The tremor comes a day after a 2.6-magnitude tremor reported in the Parker community, about 10 miles to the southeast of Cleburne.

A 2.8-magnitude quake hit Cleburne on Tuesday.

Parker is about 50 miles southwest of Dallas.

http://www.kbtx.com/home/headlines/47208927.html
 

ecofarmer

Well-known member
There were 2 in VA a month or so back. I think they were both under 3 on the scale but they were to far away for us to feel.
 

kolanuraven

Well-known member
We've had them here in GA.

One good one about 5 yrs back knocked stuff from shelves and even put a crack or two in some walls.

Never forget....the planet is ALIVE underneath our feet!! :wink:
 

Cowpuncher

Well-known member
I wonder if the well fracking they are doing in the Barnett shale has anything to do with this.

Some years ago - in the mid-1960s there was quite a swarm of earthquakes in the Denver area. Some suspected that the cause was the injection of toxic waste from the Rocky Mountain Arsenal near Denver into several disposal well around 10,000 feet deep. Arguments and disposal went on for a couple of years and the quakes persisted.

Finally, they shut the disposal wells down and the earthquakes went away and never returned.

Some of the quakes were bordering on severe before they quit. Would be a shame if they had to stop fracking shale beds to recover natural gas because of this.
 
A

Anonymous

Guest
Cowpuncher said:
I wonder if the well fracking they are doing in the Barnett shale has anything to do with this.

Some years ago - in the mid-1960s there was quite a swarm of earthquakes in the Denver area. Some suspected that the cause was the injection of toxic waste from the Rocky Mountain Arsenal near Denver into several disposal well around 10,000 feet deep. Arguments and disposal went on for a couple of years and the quakes persisted.

Finally, they shut the disposal wells down and the earthquakes went away and never returned.

Some of the quakes were bordering on severe before they quit. Would be a shame if they had to stop fracking shale beds to recover natural gas because of this.

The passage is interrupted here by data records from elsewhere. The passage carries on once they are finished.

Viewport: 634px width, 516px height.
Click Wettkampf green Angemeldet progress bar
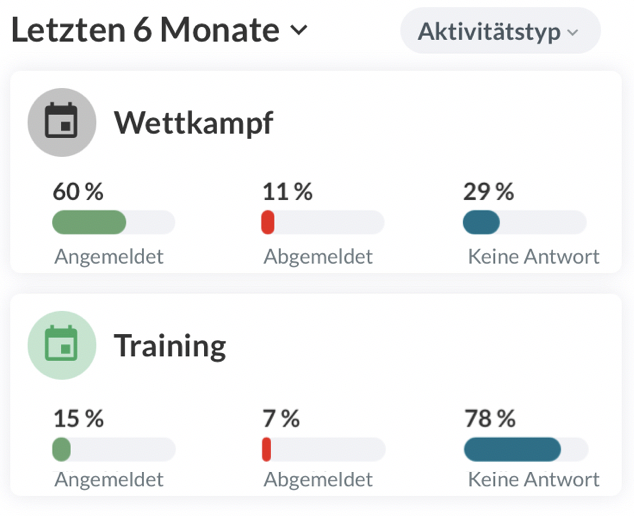[89, 222]
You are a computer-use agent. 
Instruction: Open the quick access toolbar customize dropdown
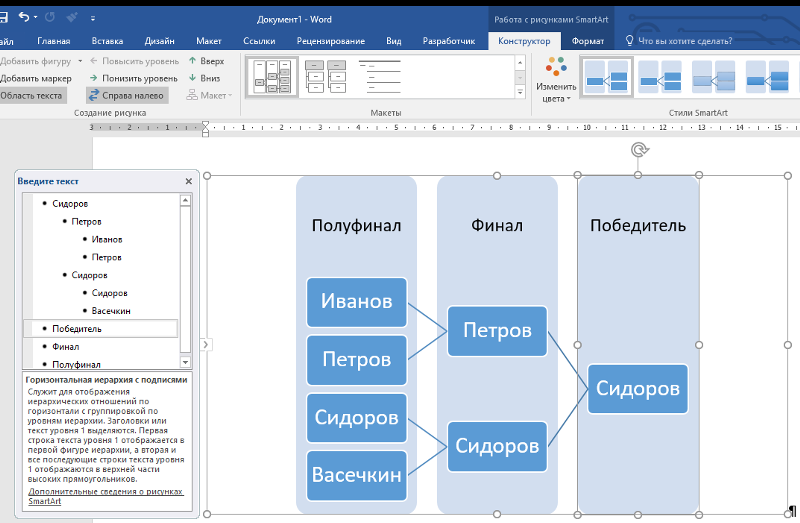click(94, 18)
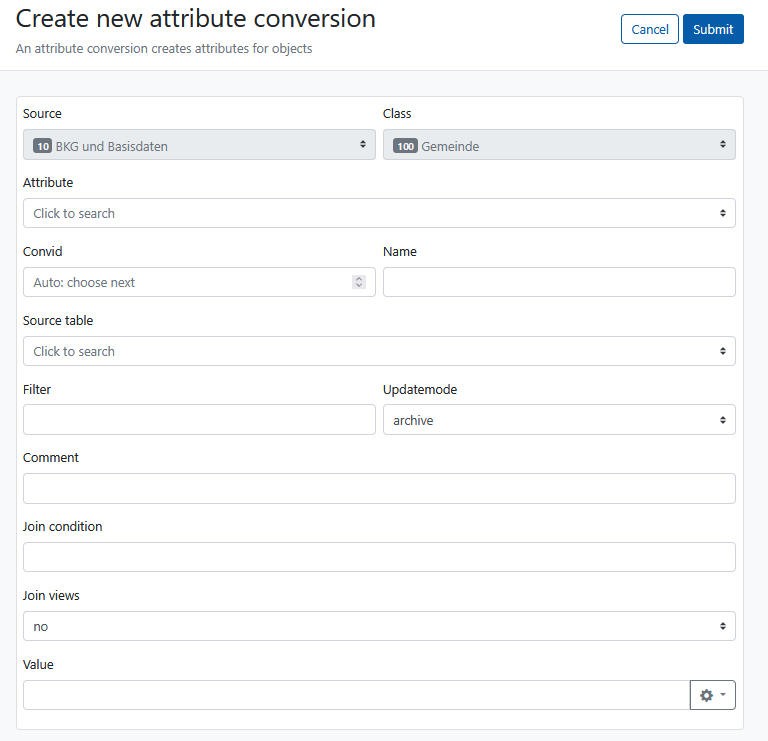Open the Updatemode dropdown set to archive

coord(559,420)
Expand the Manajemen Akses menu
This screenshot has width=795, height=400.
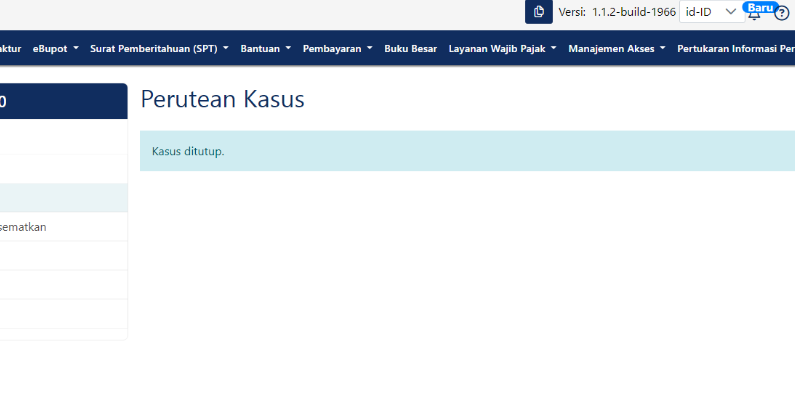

Its not nice to fool with Mother Nature :???: :wink:

Drilling might be culprit behind Texas earthquakes

Associated Press Writer Jeff Carlton, Associated Press Writer – Fri Jun 12, 6:22 pm ET
CLEBURNE, Texas – The earth moved here on June 2. It was the first recorded earthquake in this Texas town's 140-year history — but not the last. There have been four small earthquakes since, none with a magnitude greater than 2.8. The most recent ones came Tuesday night, just as the City Council was meeting in an emergency session to discuss what to do about the ground moving.

The council's solution was to hire a geology consultant to try to answer the question on everyone's mind: Is natural gas drilling — which began in earnest here in 2001 and has brought great prosperity to Cleburne and other towns across North Texas — causing the quakes?

"I think John Q. Public thinks there is a correlation with drilling," Mayor Ted Reynolds said. "We haven't had a quake in recorded history, and all the sudden you drill and there are earthquakes."

At issue is a drilling practice called "fracking," in which water is injected into the ground at high pressure to fracture the layers of shale and release natural gas trapped in the rock.

There is no consensus among scientists about whether the practice is contributing to the quakes. But such seismic activity was once rare in Texas and seems to be increasing lately, lending support to the theory that drilling is having a destabilizing effect.
 

allen57

Well-known member
The ground around me is full of cracks and fractures.


Nothing 20 inches of rain over the next 5 months wouldn't cure. (spread out at regular intervals of course.) :roll:
 

TexasBred

Well-known member
Trinity..the earth's surface is always moving... we just dont' feel it most of the time. We live only about 50 miles from Cleburne, Tx and have land there with gas production but the "socalled experts" say gas well fracturing has nothing to do with it. The "quakes" are much deeper as most of the gas wells are only between 6000 and 9000 feet deep with horizontal legs on them which are hydraulically fractured to produce more gas. The Barnett Shale area containing the gas is only a few hundred feet thick so the activity is in a very thin layer of the earth.Check the area and there IS a minor fault line passing right thru that area.